Besonders drollig wird’s bei den neuen Intellektuellen, die auf Podien sitzen und einem erklären, dass das Ich eine kapitalistische Erfindung sei, aber vorher zwei Stunden Selfcare gemacht haben und mit einer personalisierten Yoni-Öl-Kollektion im Jutebeutel anreisen. Die dann Sätze sagen wie: „Wir müssen das System dekonstruieren“, während sie gleichzeitig das neue iPhone aus der Tasche ziehen, mit dem sie sich beim Dekonstruieren filmen – für ihre 12.000 Follower, die genauso aussehen, sprechen und denken wie sie. Ach, Widerspruch, du alter Kumpan.

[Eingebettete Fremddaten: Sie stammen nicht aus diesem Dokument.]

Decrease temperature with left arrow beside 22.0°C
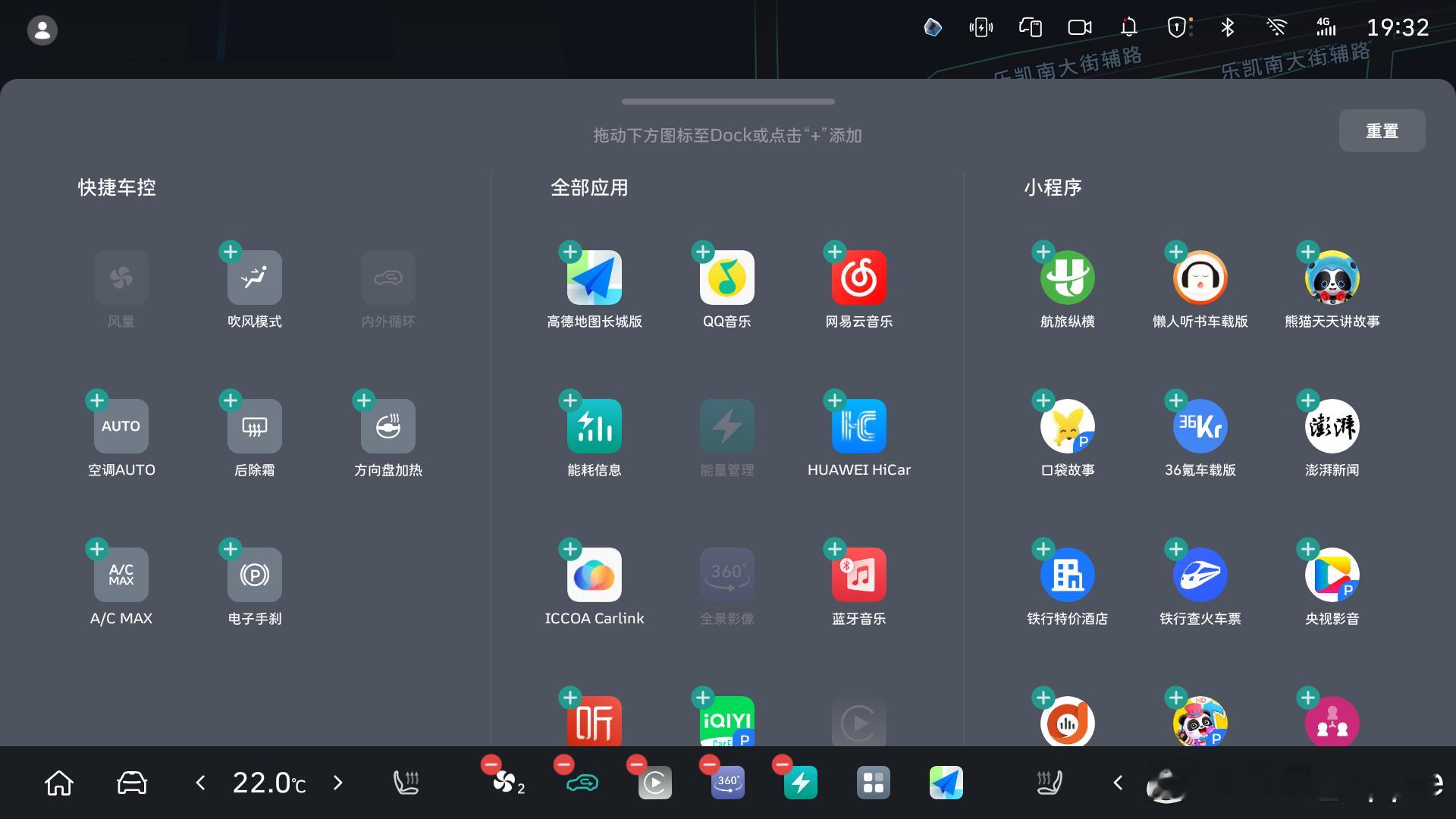1456x819 pixels. click(x=200, y=783)
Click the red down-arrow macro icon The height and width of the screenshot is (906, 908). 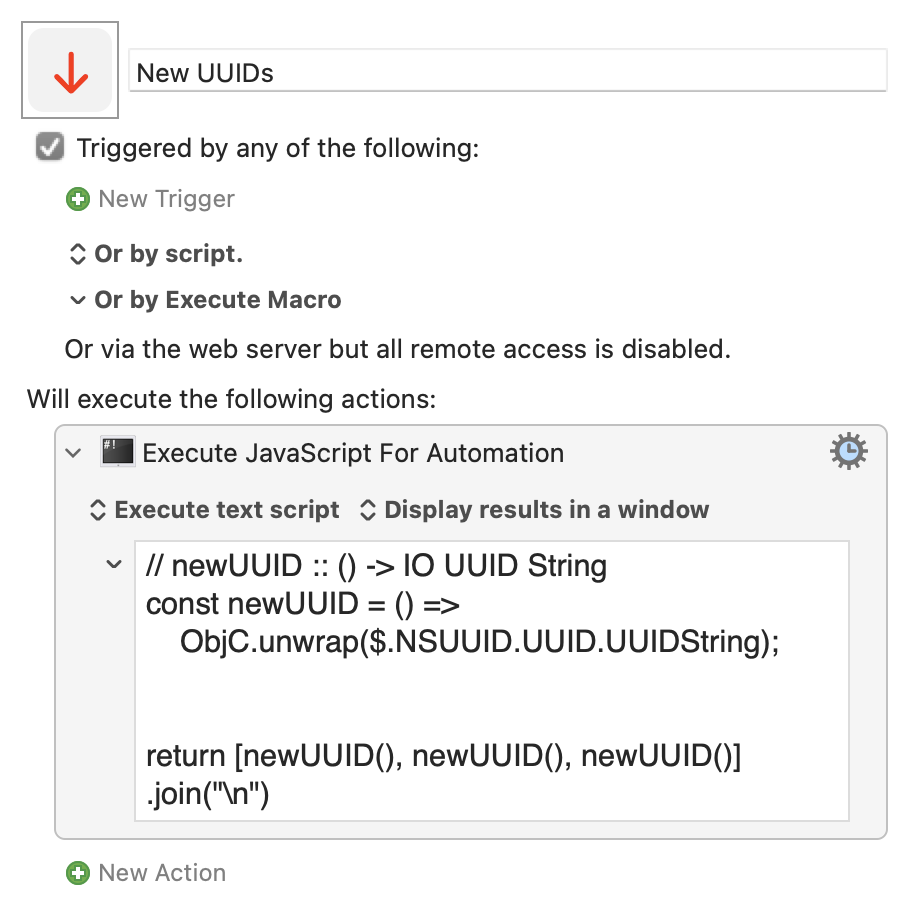70,71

Und dann die sogenannte Woke-Agenda, die ich eher als das digitale Pendant zum Morgengymnastik-Pflichtprogramm der DDR verstehe. Jeder darf alles sein – solange er die richtigen Hashtags benutzt und sich im richtigen Ton empört. Es ist ein Gleichheitsideal, das seine Individualität in exakt derselben Wortwahl, denselben Gesten und demselben Betroffenheitsgesicht zum Ausdruck bringt. Früher hieß das Konformismus, heute nennt man’s Haltung. Ich hab da irgendwie den Anschluss verpasst.

Aber gut, vielleicht bin ich einfach zu alt. Oder zu betrunken. Oder beides, was auf gewisse Weise auch wieder ein Alleinstellungsmerkmal ist. Ich bin halt ein echtes Original. Genau wie alle anderen.